Memphis has such a powerful culture and history it’s impossible for it not to influence my writing and my music. The soil, water, and air are filled with the vibes creativity. And as for Beale Street, It is frequented by many tourists, but that doesn’t make the music any less authentic. In my opinion, Beale Street today is stronger than it has been in years. There are so many amazing blues and soul artists that perform there every single day. There are also a lot of international touring blues acts that call Memphis home, and many of them play Beale when not on tour. As a matter of fact, we play Rum Boogie Café from time to time when we are home in Memphis.
WP: I‘m getting a lot of different music on your new album: Blues, Bluesrock, Boogie Woogie, Soul and also some Jazz – did your parents have a great record collection or how did you find your way into this kind of music?
YES they did! I grow up listening to 50’s, 60’s and 70’s rock’n’roll. From there I found all the great music that came before that, like Blues and Jazz. Even though I consider why self a blues artist and a blues fan first and foremost, I do listen to a huge assortment of music, but it all has one this in common; It has soul! I like music the is real, honest and emotional, I don’t care if it’s a singer-song writer or jazz saxophone; if it’s soulful I will probably love it.

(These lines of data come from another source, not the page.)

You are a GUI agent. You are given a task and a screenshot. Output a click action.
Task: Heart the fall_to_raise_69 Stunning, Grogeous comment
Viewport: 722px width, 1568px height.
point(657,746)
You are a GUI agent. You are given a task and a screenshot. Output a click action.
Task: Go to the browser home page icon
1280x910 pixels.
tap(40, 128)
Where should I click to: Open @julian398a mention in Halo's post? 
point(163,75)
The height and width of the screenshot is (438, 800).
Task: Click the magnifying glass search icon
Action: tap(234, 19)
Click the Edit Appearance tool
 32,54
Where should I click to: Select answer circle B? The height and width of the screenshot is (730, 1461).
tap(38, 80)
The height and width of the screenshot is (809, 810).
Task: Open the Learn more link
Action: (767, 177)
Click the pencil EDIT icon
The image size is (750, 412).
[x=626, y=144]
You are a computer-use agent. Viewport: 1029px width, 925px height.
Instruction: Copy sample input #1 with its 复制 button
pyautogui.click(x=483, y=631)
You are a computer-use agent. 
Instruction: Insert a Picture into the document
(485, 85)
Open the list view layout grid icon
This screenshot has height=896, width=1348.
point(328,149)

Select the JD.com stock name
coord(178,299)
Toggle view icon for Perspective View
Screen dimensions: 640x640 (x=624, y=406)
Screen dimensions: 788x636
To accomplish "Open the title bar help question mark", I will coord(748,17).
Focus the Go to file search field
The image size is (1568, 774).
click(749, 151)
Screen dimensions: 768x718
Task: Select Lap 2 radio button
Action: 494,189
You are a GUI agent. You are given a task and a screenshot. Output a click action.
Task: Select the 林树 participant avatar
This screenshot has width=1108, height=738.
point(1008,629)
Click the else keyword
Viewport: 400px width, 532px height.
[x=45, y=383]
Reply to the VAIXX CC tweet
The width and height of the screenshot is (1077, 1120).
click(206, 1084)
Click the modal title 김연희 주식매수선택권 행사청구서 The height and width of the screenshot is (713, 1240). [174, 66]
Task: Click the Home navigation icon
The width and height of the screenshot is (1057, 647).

WP: How important is it, to know the history of the Blues when you want to be a bluesman?
It is EVERYTHING! Blues is not just a music, it’s not a series of three chords played in a 12-bar form, it truly is a culture and a history. It is an entire group of people documenting their struggle, view point and emotion. To understand where it all came from and WHY, is the only way to grasp what the point actually is. BLUES IS AN EMOTION, NOT A MUSIC; the music is simply the outlet for expressing it.
WP: Which album would be a good start for a young guy who wants to discover the Blues?
Led Zeppelin’s early albums are great for that. They are filled with a crazy energy and aggression that captivates younger people. Buddy Guy was the one that really got me in to the blues. When I heard him play the guitar I was hooked!!! Once it’s accepted that ‘blues is alright’ then one can open their minds to where it all came from. We have many artists today that are doing a GREAT job of opening the ‘blues door’ for younger folks.
WP: Are Elephants listening to the Blues? Or what‘s the story behind the title of your new album?
This is the most lyrically significant album we’ve done and I wanted a title that matched it. The album title “Morose Elephant” is a concept idea. “Morose” having lots of very negative connotations such as; bitter, angry, upset. I then want to use “Elephant” as a powerful spiritual animal representing power, strength, longevity, and stoicism. The idea is we all go through things that are bad or tough, but that doesn’t make us bad, we are just going through a process. So even an Elephant, can have his Morose days, but in the end, he’s still an Elephant.
WP: When you sit down to write, what comes first – the lyrics, the tune or an idea for a whole song? And what‘s more important for you: the music or the story do you tell in the song?
The most important thing to me in a song is that it is honest and real. I don’t want to write fiction, I want to share a part of my soul with the world. So how I write my songs changes from song to song, some songs like “River Runs Dry” and “Ash and Bone” have come to me all at once, music, lyrics, everything. Other songs like “Fall Apart” were created over time. They were written, changed, re-written and then changed again, until they finally fell in place. I try to keep an open mind and an open heart when it comes to song writing, I don’t push it, and I don’t hold it back either, I just let it flow as it will. And if that means I don’t write a song for 6 months or I write 6 songs in one day, so be it. As long as it’s emotional, honest and real, I’m good with it.